(Beginning of GIVEN INFORMATION)
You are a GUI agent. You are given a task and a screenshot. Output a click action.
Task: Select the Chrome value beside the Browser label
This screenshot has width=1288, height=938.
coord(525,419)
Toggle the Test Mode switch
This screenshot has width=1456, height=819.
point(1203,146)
(End of GIVEN INFORMATION)
- _WHAT YOU WILL DO_:
Look above for the line containing "Task: Select the", then please write out that line and each one after it through the end, exactly, with nothing else.

- _RESPONSE TO THE EXERCISE_:
Task: Select the Chrome value beside the Browser label
This screenshot has width=1288, height=938.
coord(525,419)
Toggle the Test Mode switch
This screenshot has width=1456, height=819.
point(1203,146)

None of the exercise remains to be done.